Scaremongering Stunts
A “diseased water” publicity stunt has got a few feathers ruffled in New Zealand and has been called irresponsible. Sometimes when spectacular guerilla actions go bad, the global focus creates a sharper focus on the issues.
http://www.stuff.co.nz/stuff/4428798a10.html
The plastic bottle, containing putrid water and live mosquito larvae, listed its contents as “cholera, typhoid, faeces and guinea worm”.
One bottle arrived in a brown wrapper, by courier, at The Press office yesterday.

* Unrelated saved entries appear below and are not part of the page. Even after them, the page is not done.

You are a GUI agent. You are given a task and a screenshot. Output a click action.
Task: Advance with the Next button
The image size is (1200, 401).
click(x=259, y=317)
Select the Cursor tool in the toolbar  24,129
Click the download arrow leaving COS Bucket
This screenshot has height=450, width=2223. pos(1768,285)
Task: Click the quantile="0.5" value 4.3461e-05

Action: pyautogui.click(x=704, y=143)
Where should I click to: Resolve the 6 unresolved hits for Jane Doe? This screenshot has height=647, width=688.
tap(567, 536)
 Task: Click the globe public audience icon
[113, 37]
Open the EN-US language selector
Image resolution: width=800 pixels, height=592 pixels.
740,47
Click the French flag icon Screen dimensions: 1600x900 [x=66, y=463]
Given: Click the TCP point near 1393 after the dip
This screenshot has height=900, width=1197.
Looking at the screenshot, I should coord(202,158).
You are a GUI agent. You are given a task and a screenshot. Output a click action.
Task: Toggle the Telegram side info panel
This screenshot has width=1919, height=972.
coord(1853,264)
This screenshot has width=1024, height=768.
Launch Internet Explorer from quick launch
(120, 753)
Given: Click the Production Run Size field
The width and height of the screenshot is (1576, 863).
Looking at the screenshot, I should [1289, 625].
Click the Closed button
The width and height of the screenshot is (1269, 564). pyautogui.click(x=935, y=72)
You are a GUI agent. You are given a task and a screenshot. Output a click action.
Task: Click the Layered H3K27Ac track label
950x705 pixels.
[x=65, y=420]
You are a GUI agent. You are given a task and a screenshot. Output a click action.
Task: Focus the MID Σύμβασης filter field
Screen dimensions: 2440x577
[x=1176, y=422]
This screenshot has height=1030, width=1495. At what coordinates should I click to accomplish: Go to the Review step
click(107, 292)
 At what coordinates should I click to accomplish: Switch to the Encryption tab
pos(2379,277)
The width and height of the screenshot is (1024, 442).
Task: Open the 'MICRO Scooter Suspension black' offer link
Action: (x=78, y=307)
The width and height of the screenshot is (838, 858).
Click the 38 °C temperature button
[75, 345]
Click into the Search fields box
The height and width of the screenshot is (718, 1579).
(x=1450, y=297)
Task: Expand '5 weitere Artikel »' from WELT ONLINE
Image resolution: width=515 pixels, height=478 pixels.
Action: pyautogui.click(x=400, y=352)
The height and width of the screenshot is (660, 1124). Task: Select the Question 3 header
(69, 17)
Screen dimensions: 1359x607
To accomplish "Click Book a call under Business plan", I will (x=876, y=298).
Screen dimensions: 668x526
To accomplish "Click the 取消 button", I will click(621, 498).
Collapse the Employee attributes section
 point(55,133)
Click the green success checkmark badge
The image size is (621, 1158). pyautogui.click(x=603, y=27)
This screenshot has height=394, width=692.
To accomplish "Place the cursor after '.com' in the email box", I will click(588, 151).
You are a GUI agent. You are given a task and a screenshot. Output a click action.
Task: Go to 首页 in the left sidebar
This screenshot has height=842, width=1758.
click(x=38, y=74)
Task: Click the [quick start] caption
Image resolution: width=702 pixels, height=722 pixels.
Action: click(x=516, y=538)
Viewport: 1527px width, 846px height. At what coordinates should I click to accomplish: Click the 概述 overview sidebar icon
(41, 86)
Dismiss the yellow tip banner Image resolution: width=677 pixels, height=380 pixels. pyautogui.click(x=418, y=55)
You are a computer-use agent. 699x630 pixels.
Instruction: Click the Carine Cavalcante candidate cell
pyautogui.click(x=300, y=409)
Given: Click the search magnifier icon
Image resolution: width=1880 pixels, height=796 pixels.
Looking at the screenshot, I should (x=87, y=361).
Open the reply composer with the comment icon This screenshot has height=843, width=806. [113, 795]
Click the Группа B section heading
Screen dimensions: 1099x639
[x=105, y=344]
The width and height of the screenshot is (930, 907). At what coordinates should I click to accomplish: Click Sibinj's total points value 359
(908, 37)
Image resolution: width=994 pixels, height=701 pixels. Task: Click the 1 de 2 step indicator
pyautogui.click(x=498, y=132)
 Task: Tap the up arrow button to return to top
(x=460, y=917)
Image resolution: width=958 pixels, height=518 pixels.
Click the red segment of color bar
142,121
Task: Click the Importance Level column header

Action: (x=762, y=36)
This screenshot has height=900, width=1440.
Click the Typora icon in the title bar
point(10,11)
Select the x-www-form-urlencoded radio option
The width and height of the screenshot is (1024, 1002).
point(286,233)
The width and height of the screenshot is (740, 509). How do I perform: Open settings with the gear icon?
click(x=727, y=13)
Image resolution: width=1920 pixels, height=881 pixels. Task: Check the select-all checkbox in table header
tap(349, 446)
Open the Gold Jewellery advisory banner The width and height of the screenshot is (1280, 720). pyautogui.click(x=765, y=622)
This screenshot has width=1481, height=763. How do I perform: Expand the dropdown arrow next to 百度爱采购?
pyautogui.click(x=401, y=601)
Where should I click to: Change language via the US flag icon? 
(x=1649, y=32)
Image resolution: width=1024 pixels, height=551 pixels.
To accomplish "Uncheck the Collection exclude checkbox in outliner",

Printed on the side of the bottle, labeled “Mudd”, was an invitation to the Auckland launch of a United Nations Children’s Fund (Unicef) international safe-water project.
No other written material came with the bottle, leaving newsroom bosses wondering what it contained and how it should be handled.
Judy Williamson, a health protection officer from Community and Public Health (CPH) said it was a clever idea, but the same effect could have been achieved by colouring water with brown paint.
“It was irresponsible to suggest that New Zealand water supplies have got cholera and typhoid in it,” Williamson said.
“There are some supplies that are dodgy in New Zealand, but those kinds of diseases are not rife in our community, so there is no way that they could have got into our water systems.
“It’s sort of scaremongering in some respects.